Harold Halibut is a handmade narrative game about friendship, and life on a city-sized spaceship submerged in an alien ocean.

It’s been 250 years since your home - an ark-like spaceship - fled an Earth on the verge of cold war to find a habitable planet on which to preserve the human race. You are Harold, a young lab assistant for the ship’s lead scientist, Jeanne Mareaux. While most of the ship’s inhabitants have reconciled themselves to a life lived aboard the sunken ship, Mareaux still works tirelessly to find a way for the ship to leave the planet and find a new, dryer home.

But of course the weird, wonderful and diverse people of the Fedora keep Harold busy too. Until one fateful encounter plunges Harold into a new world that nobody could have guessed existed - and one that may hold the key to Mareaux’s re-launch plans.

Join Harold as he explores a vibrant retro-future world, talks (with full voice acting) to its inhabitants, and occasionally goes hands on by sticking screwdrivers in things, operating complex machinery, and more in his quest to find the true meaning of ‘home’.

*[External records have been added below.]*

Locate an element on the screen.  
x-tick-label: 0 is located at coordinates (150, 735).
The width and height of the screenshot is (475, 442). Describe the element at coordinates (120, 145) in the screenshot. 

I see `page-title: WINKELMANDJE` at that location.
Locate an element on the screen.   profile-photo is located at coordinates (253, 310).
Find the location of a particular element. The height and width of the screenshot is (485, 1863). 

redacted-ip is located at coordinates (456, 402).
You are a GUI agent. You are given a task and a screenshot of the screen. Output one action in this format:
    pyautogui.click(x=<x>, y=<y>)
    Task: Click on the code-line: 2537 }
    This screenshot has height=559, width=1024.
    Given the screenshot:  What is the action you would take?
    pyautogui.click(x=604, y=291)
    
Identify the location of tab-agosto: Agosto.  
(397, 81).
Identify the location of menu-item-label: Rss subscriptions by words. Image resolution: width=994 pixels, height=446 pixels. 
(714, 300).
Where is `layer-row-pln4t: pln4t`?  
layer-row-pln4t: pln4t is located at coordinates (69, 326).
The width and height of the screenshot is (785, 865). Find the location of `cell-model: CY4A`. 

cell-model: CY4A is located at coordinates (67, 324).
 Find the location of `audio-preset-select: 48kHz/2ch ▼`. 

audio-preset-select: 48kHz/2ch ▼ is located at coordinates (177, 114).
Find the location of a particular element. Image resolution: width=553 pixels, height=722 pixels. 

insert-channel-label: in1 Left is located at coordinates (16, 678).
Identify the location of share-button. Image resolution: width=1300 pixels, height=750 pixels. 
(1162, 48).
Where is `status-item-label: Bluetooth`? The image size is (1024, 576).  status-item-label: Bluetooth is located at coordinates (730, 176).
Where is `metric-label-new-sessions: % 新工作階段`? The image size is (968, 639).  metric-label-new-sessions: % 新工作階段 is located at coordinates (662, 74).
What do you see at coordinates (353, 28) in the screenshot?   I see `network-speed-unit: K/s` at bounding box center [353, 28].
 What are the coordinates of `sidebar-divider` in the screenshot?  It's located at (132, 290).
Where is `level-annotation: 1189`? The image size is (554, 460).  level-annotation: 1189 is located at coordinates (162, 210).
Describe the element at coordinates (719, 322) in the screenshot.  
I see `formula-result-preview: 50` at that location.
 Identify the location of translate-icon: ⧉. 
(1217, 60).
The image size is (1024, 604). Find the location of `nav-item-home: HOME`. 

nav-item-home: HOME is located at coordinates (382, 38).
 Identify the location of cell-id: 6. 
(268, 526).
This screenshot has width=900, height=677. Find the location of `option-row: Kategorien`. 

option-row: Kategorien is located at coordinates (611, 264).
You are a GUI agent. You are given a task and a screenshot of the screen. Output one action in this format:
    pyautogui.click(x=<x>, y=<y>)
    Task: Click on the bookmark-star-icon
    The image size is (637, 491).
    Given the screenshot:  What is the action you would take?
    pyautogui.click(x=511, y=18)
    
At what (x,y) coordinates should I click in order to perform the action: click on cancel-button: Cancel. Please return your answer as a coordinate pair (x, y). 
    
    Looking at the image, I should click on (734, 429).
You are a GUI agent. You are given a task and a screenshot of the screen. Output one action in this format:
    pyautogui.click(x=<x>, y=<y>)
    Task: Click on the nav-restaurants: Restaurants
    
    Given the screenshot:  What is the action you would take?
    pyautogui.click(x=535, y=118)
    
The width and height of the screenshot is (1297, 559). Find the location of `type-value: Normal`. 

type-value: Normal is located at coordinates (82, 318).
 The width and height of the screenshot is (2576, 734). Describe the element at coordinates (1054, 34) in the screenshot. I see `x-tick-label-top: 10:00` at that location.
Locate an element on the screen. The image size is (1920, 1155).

That synopsis should tell you everything you need to know about the game's plot, but to really get a grasp of the gameplay experience, you simply have to get your hands on it. Harold Halibut is probably the only game I've ever played where a very floaty sense of movement controls actually adds to the bizarre nature of the whole setup. You're essentially controlling a puppet whose strings have been cut, so there's a bit of a delay to be expected in the movement tech, a feeling of sort of "catching up," as it were. It's hilarious. You're practically flinging Harold from one room to the next in the side-scrolling adventure game. And while trying to find the right angle to shove Harold through a door will almost certainly get frustrating in the overall game, for the short demo, it was pure delight.

Harold himself is equally delightful and charming in all the wrong ways. He's an everyman, a handyman for the suboceanic world of Fedora, a man with a particular association with fish that isn't explained in the demo, and a man unlucky in love, as the other residents of the sunken city are all too happy to remind him. That's done in such a way as to make you feel a bit sorry for Harold but also laugh along with the quirky characters who fill out the supporting cast.

In what's very nearly a stop-motion point-and-click adventure, you'll navigate Harold through the various levels of Fedora (via hilariously leaky water-filled transport tubes) in order to solve mini-mysteries and complete fetch quests for the denizens of the deep. I never thought I wanted Douglas Adams' take on the central story of BioShock, as told through the puppetry stylings of Team America: World Police, but here we are. You'll patch up fractured relationships, track a thief or two, and inadvertently get to the bottom of the city's most perilous problems. Just don't expect anyone to thank you in the process or even remember your name while doing it. Such is the lot of Harold Halibut's life, a somewhat dopey protagonist you just can't help but root for.

Harold Halibut can't arrive soon enough to help freshen up the current slate of same-looking games. So if you've been waiting for something decidedly different, keep an eye on the upcoming Slow Bros. title.